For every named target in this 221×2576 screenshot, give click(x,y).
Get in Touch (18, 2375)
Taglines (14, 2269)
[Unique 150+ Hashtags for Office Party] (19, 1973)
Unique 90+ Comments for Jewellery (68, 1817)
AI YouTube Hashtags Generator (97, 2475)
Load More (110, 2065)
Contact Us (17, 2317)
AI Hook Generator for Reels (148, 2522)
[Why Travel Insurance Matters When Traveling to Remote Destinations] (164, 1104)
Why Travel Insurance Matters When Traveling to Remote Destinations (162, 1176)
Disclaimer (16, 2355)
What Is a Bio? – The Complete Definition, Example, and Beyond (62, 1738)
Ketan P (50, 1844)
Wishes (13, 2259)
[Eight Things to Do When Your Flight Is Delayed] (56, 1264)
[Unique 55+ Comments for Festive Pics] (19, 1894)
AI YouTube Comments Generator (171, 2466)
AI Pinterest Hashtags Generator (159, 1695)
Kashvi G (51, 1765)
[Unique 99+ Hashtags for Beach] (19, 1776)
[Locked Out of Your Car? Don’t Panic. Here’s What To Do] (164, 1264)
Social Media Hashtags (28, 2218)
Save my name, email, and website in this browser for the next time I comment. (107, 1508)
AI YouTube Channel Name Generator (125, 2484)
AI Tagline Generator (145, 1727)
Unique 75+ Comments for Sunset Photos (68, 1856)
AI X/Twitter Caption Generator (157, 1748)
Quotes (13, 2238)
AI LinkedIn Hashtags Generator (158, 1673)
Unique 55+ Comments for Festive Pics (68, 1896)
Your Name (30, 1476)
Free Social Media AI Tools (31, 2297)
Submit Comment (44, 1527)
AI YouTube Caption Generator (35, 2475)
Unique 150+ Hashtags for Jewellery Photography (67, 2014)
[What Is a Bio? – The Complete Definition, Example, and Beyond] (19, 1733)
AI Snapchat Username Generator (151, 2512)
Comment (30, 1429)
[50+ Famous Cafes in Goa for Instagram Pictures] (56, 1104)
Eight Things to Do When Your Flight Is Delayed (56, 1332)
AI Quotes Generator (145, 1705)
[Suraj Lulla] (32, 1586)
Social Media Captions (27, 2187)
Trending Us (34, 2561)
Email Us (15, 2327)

> **YOUR ASSIGNMENT**
Sift through the material above and copy the lines that contain the word "YouTube".

> **EXERCISE OUTPUT**
AI YouTube Hashtags Generator (97, 2475)
AI YouTube Comments Generator (171, 2466)
AI YouTube Channel Name Generator (125, 2484)
AI YouTube Caption Generator (35, 2475)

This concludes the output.